Pagine di storia della nostra città, con episodi che non tutti conoscono. Settembre ci riporta a quello tragico del 1943, quando la nostra città, al pari di tante altre dello stivale, furono caratterizzate proprio da episodi legati a conflitto ancora in corso, anche dopo l’armistizio dell’8 settembre. Tanti a Pisticci possono ancora ricordare quel caldo pomeriggio di un giorno di fine settembre, quando una piccola colonna di automezzi militari inglesi, raggiunse la nostra città fino a spingersi in piazza Umberto I° a quell’ora parecchio popolata. Erano più o meno le 16, orario di chiusura dell’Asilo Biancafiora, con i bimbi accompagnati dalle suore, pronti ad uscire dall’edificio, attesi dai propri familiari, per far ritorno alle proprie abitazioni. Fu così che un tranquillo pomeriggio in poco tempo si trasformò in una specie di campo di battaglia senza nemico, con i militari inglesi che stazionavano in piazza Umberto I°, che non trovarono di meglio che scaricare tutta la tensione del momento con un lungo tiro al bersaglio sul grande quadrante del marcatempo posto sul primo piano de Municipio (non era stato ancora costruito il secondo piano). Una azione deprecabile e, fino a quel momento, impensabile nella nostra tranquilla città, messa in atto da soldati nostri alleati, peraltro ben accolti dalla nostra popolazione. Ai diversi colpi di fucili e pistole, ne seguì un fuggi- fuggi generale, tra grande paura e incredulità, con i bimbi in uscita dalla Bianca Fiora, subito fatti rientrare nell’edificio, compresi i genitori che li attendevano all’uscita.
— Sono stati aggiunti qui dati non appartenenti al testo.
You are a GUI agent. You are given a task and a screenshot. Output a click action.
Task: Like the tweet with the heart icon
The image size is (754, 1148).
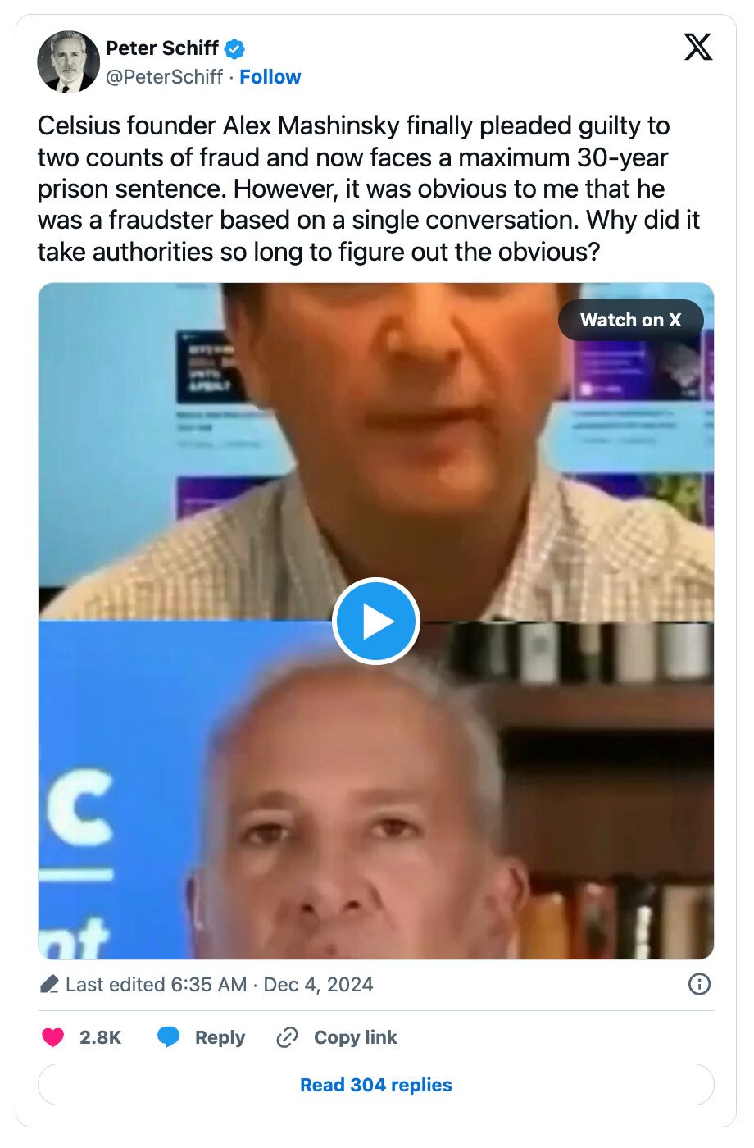click(53, 1037)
Un silenzio assoluto con le vie intorno alla piazza, spopolate dopo quell’atto di terrore. Poco a poco, però, la gente prese il coraggio di uscire per rendersi conto dell’accaduto. I segni della stupida, ma pericolosa bravata, mostrarono un orologio ridotto a tappabuchi, mantenuto così per diverso tempo, a testimonianza di quell’atto scellerato di alcuni militari inglesi.
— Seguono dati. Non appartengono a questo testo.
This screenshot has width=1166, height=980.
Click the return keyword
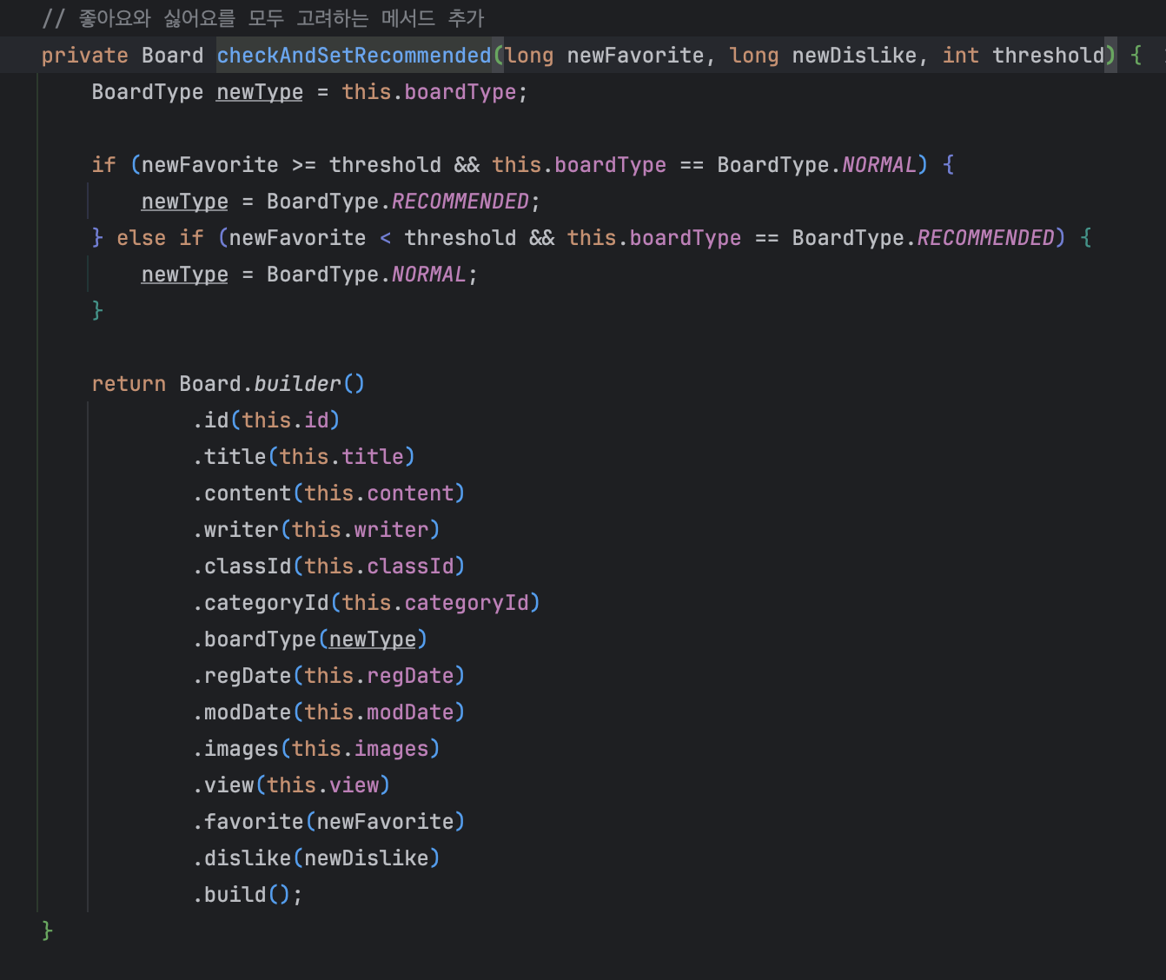[129, 384]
Un episodio clamoroso, che aveva fatto seguito all’altro tragico, di pochi giorni prima quando alla nostra città fu evitato un violento scontro armato con l’esercito tedesco che batteva in ritirata, di passaggio dal nostro territorio. Tutto ciò, ricordiamo, grazie allo scoppio di una mina in zona Varre, che costò la vita a 3 militari germanici, cambiando così i piani degli invasori, con la nostra città che potè finalmente tirare un respiro di sollievo per lo scampato pericolo. Ma c’è di più, perchè si scoprì che gli automezzi coinvolti nello scoppio erano pieni di ogni ben di Dio. La notizia si sparse e il giorno dopo, vi fu un andirivieni di cittadini per accaparrarsi e portare a casa, quello che era rimasto.

Questo episodio, ricordiamo, viene ampiamente trattato dal prof. Giuseppe Coniglio, nel libro “La colonia confinaria di Pisticci”, “Quella sera – spiega l’autore – tutta Pisticci armata di fucili da caccia, pistole, coltelli, bastoni, zappe e quanto altro si poteva recuperare, era pronta a sfidare le truppe tedesche in ritirata, fuori dalle mura della città”. Insomma, una mobilitazione generale per difendere Pisticci e la sua comunità. Quello scoppio in piena notte, per fortuna cambiò il programma dei tedeschi costretti a  tornare indietro scegliendo altri itinerari. Così la città fu salva.